Problem to solve ::
Within the listing below, please copy exactly the lines between the line holding "Toggle the camera in the bottom bar" and the line holding "Select the Wasabi", inclusive.

Source material ::
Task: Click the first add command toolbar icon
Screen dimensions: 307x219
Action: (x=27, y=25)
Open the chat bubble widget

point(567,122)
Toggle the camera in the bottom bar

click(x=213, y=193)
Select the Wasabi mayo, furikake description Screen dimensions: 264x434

* * *

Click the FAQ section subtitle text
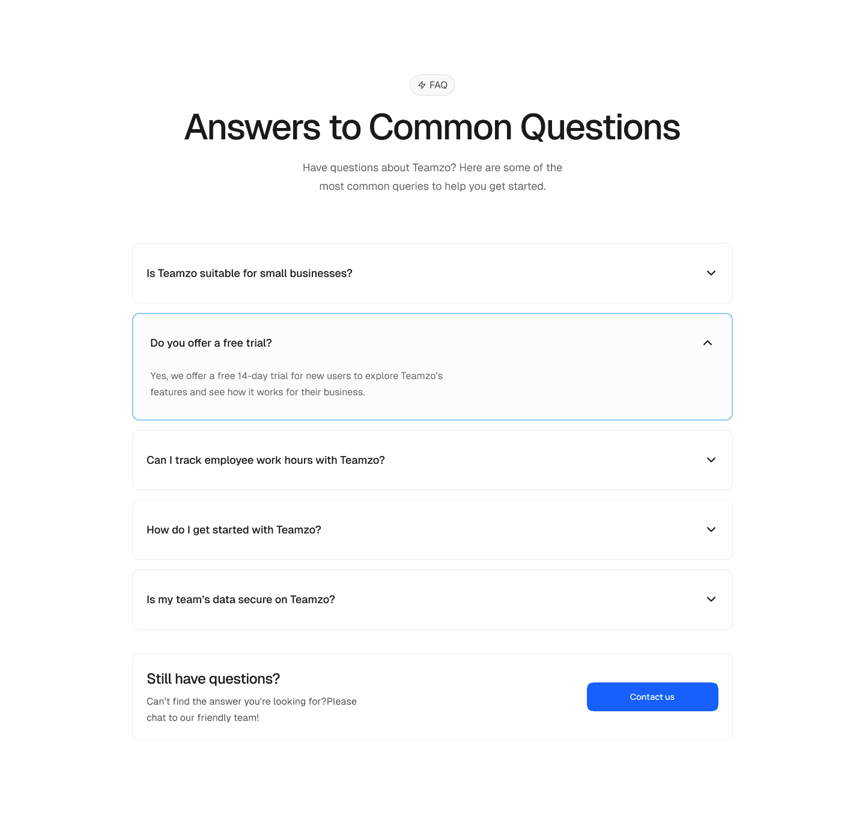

* * *

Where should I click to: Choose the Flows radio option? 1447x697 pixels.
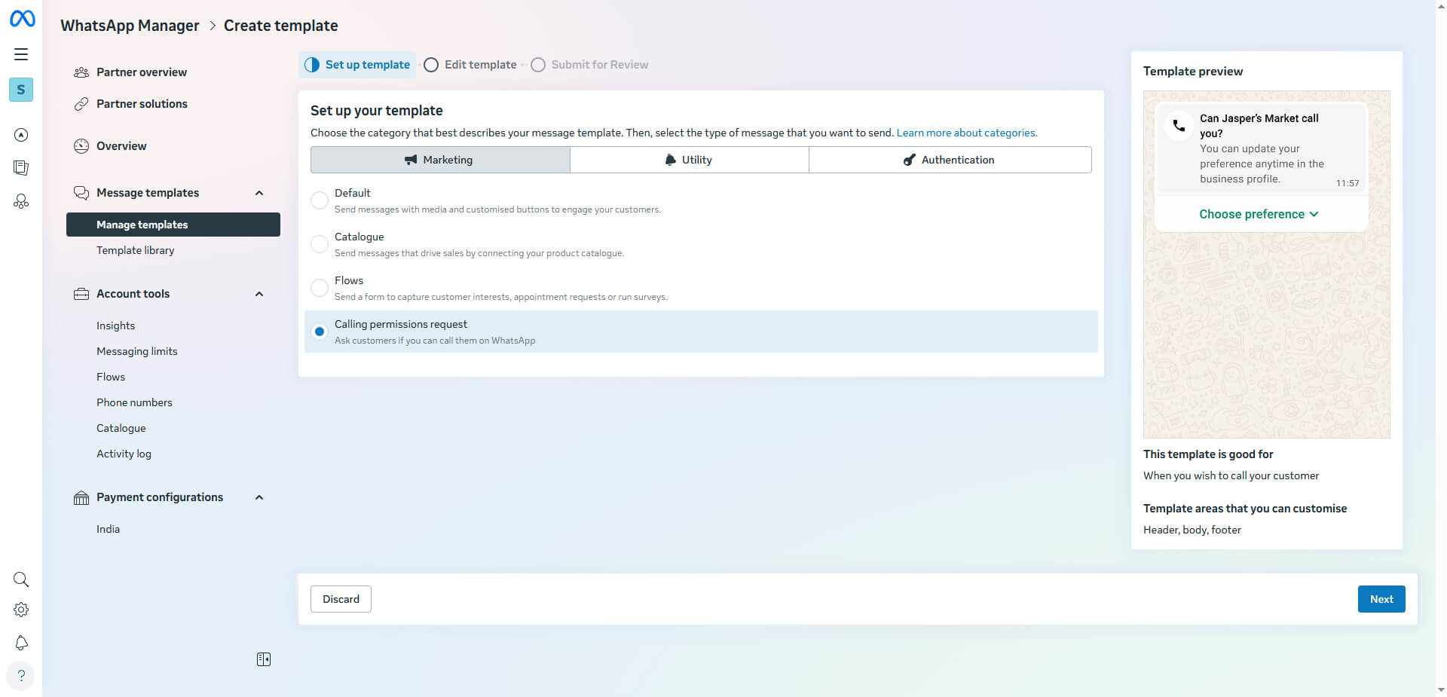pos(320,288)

Result ::
Toggle the camera in the bottom bar

click(x=213, y=193)
Select the Wasabi mayo, furikake description Screen dimensions: 264x434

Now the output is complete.